▸ The data:
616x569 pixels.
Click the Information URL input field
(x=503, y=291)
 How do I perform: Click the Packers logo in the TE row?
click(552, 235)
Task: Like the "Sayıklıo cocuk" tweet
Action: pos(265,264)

▸ Directions for this task:
Render the entries above as a JSON list of strings, one string per line, with blank lines dropped.

▸ Correct answer:
[
  "616x569 pixels.",
  "Click the Information URL input field",
  "(x=503, y=291)",
  " How do I perform: Click the Packers logo in the TE row?",
  "click(552, 235)",
  "Task: Like the \"Sayıklıo cocuk\" tweet",
  "Action: pos(265,264)"
]